Sonra birden telefonum çaldı. Arayan babamdı! O an korkuyu iliklerime kadar hissettim. Kafamı kaldırıp yolun başındaki babama ve Burcu’ya baktım. Onlar hala oradaydı. Ellerim titreyerek telefonu açtım ve “Alo?” dedim. Telefondaki babamın sesiydi. “Oğlum, deden bizi ziyarete gelmiş. Hem Burcu da burada. Sen de iş çıkışı gel,” dedi. Dilim tutulmuştu sanki, hiçbir şey söylemeden öylece kalakaldım. Babam birkaç kez “Alo, oğlum orada mısın?” dedikten sonra telefonu kapattı. Telefon elimden düştü. Tekrar yukarıya, Burcu’yla babam olduğunu sandığım kişilere baktım. Aynı anda işaret parmaklarını kaldırıp korku filmlerinde olduğu gibi kalın, ürkütücü seslerle bir şeyler söylediler. Can havliyle hemen karşıdaki fındık bahçesine girip koşmaya başladım. Koşuyordum ama ne fayda! Ben ne kadar uzaklaştığımı sansam da bir anda önümde beliriyorlardı. Onlar önümde belirdiğinde yönümü değiştirip başka yöne koşuyordum. Sonra bir anda ayağım tökezledi ve yokuş aşağı yuvarlanmaya başladım. Arazi çok dik olduğundan bir türlü duramıyordum. Fındık ağaçlarına çarparak yavaşlıyordum ama hızım tamamen kesilmiyordu. En sonunda yokuşun bittiği yerde bir dereye düşerek durdum. Başımı sertçe vurmuştum. Gözlerimi zor açıyordum. Hafifçe aralayabildiğim gözlerimle son gördüğüm şey, o iki varlığın derenin karşı tarafında dikilerek bana korkunç bakışlarıydı. Sonra gözlerim kapandı.

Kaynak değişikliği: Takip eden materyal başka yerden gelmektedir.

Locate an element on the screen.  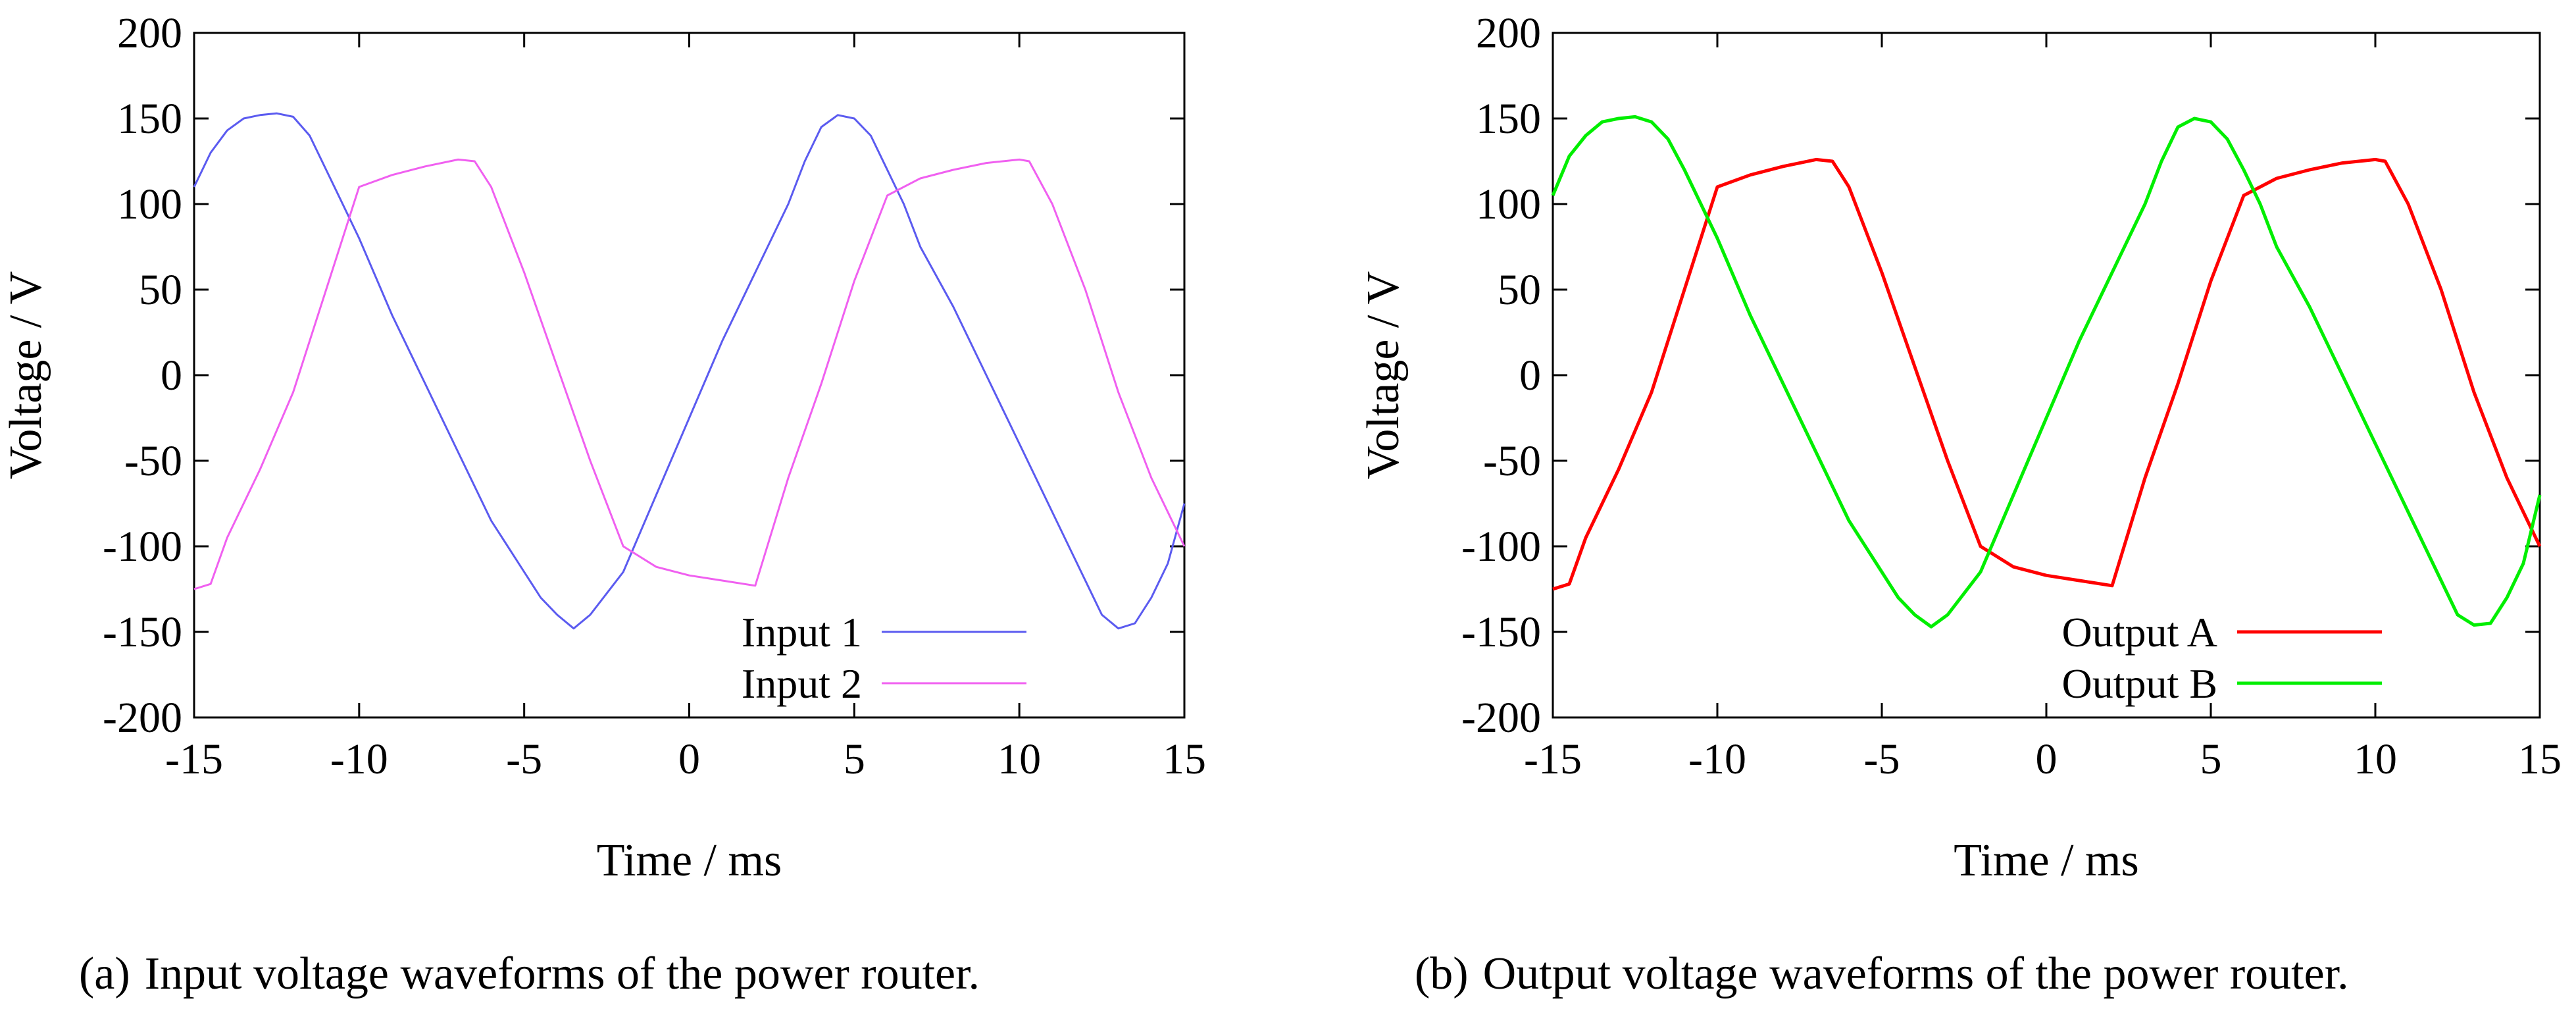
pa-x-tick-label: 5 is located at coordinates (854, 759).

Tekrar açtığımda servis aracının içindeydim. Fabrikadaki işçileri almadan önce iki saat boş vaktim olurdu, servisin içinde yatıp uyurdum. Her şeyin bir rüya olmasına o kadar sevinmiştim ki, ta ki yattığım koltuktan doğrulana kadar. Doğrulurken acı içerisindeydim. Üstüm başım sırılsıklamdı ve her yerim çamur kaplamıştı. Bana ne olduğuna anlam veremezken korkuyla ağlamaya başladım. Telefonumu aradım ama bulamadım. Yoldan geçen birinden telefonu kullanmak için ricada bulundum. Adamın şaşkın bakışları içinde babamı aradım ve gelip beni almasını söyledim.
Babam geldiğinde hala ağlıyordum. Vücudumdaki yaralar ve morluklar için hastaneye götürdü ve muayene oldum. Kafama dikiş atıldı ve ilaçlar yazılıp eve gönderildim. Babama olanları anlattığımda başta inanmadı, gasp edildiğimi sandı. Ama ısrarla aynı şeyleri tekrar ettiğimi görünce inandı, ya da inandığını düşünmemi istedi. Ben ona ispat etmek için telefonumu dedemin evinin altındaki büyük kayanın orada düşürdüğümü söyledim. ‘Amcanı ara baksın,’ dedim. Babamın amcası dedemin evine yakın oturuyordu. Babam telefon açarak, “Amca kusura bakma ama sana zahmet vereceğim. Babamın evinin alt tarafındaki kayanın oraya bakabilir misin? Oralarda bir telefon var mı?” dedi. Biraz konuştuktan sonra telefonu kapattı. Aradan 10-15 dakika geçmişti ki babamın telefonu çaldı. Arayan amcasıydı. Babamın yüzü düşmüş, suratı bembeyaz olmuştu. Telefonum tam da tarif ettiğim gibi kayanın orada yerde duruyormuş.
Olanlara bir anlam veremedik. İşin ehli bir hoca bulup birtakım işlemler yapıldı. O günden sonra bir daha böyle bir şey yaşamadım.